Miker

17th level Hacker

Effects of Blogging on Traditional Product Management and Marketing

The discussion this morning at the PMM in an Always-On World wandered over some interesting topics. A few of the people there were from the promotional products area, and they were talking in particular about trade shows for a while. Apparently there’s been a lot of buzz in that industry over one organization trying to buy out the other, and when unsuccessful then attempting to launch a competing trade show at right about the same time. So there was some general discussion about trade shows and how they fit into the overall scheme of marketing and communications. One idea that we talked about, and the one I think I agree with the most, is that trade shows are one of the few places where you can get into a conversation with a company. It might certainly be true that the people with real purchasing decision power aren’t at the shows, but it’s a chance for your customers (and potential partners, and press, and resellers or licensees, etc.) to come and talk to your people. And it’s also a chance for your people to gather information from the people out walking around on the floor. I don’t see them as a chance really to meet all that many new leads, but to maintain relationships, exchange information, and discuss.

This is starting to change I think. Like Steve Blank recommends for new products and companies, companies are starting to dissolve the barriers between their employees and their customers. The blogging phenomenon provides a medium that’s particularly well suited to the out in the open iterative model of engaging with customers for the purpose of refining a product or service. If dialog across the organizational boundary is going on online already, that certainly changes the role that the trade shows will have. We also talked about blogs replacing the more traditional means of marketing, which is something that I don’t think will happen any time soon. Being engaged in blogging as an organization means that the roles of those traditionial activities are changed, they start to serve a different purpose. Press releases probably start to mean something completely different after a company starts blogging than they did before. Is the press release an invitation to start a discussion online or something issued after the discussion has been going on and a solid message has formed? That’s hard to say, and might be different for different organizational styles and methods of interacting with the public. There was someone there who does HR and asked if screening for people who would make good bloggers might be something that employers would want to consider. I think that’s definitely true. We’ve seen plenty of job shifts because of blogs, either people getting fired (Joyce Park was fired allegedly for content on her blog about her former employer Friendster) or people getting hired (Russell Beattie was hired by Yahoo! at least in part because of his blog about mobility, generally considered a must-read by people in the industry). And I do think that employers will be increasingly interested in the voice that their employees can hold out online for them. I don’t see this is a major change however, just a bit of a refocusing of attention into a new channel.

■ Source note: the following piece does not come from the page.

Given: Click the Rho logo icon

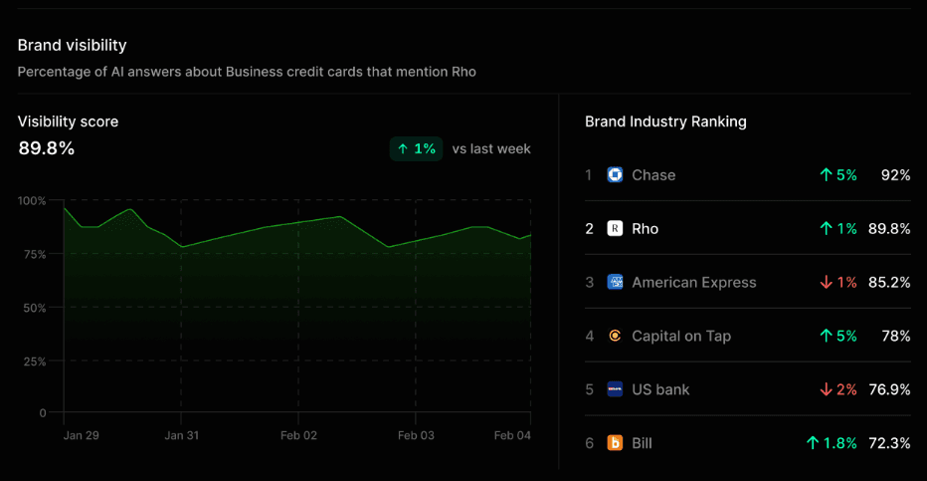Looking at the screenshot, I should (615, 228).
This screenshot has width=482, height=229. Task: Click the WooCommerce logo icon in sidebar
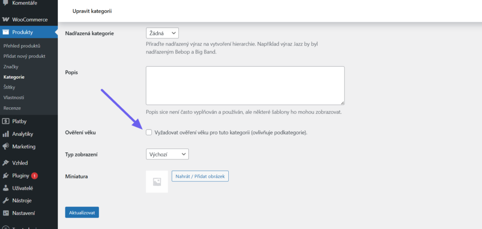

So how can a company go about getting involved in blogging? I generally don’t think it’s a good idea to have someone outside your company blog for you. It might be a workable situation in some cases, but the real benefits to having a blog are discussion across the organizational boundary. If that discussion happens with someone outside and gets translated into your group by someone else you lose some of the benefits. Also, keep the discussion honest and open. There are going to be people who show up pissed off and acting nasty. For the most part everyone understands that those people exist, and it’s not their presence that you’ll be judged by, but your dealings with them that will be key. People pointed out that it takes a lot of time to consume and emit blog info. That’s definitely true, but even if you aren’t participating in these conversations they’re going to be going on. Even if you aren’t reading the information being written about you in blogs, people who use and buy your products probably are. And increasingly, journalists and analysts who cover your sector are almost definitely reading that information. Do you need to stop everything from your traditional marketing plan and just get everyone reading and writing blogs? No, although I suspect there are worse things that could be done. But it is something to be factored into the overall plan. The information you get out of interaction on blogs will most likely help you shape the rest of your campaigns. Possibly even helping you trim them down while making them more effective. This is one of those things that with a bit of investment, if you pay attention to the results, should have no problem paying for itself in terms of cost savings down the line.

I’m going to include a specific disclaimer in this one, cause it is so highly Feedster related. My opinions in this article have nothing to do with the official position of Feedster. Everyone there might agree, they might disagree. If they have something in particular to say I’m sure there’ll be something on our corporate blog or Rafer’s blog or Johnson’s blog. See how that works? Multiple people, with opinions, and an official corporate voice for the whole so that people can speak their mind on their own. It’s a good thing, believe me.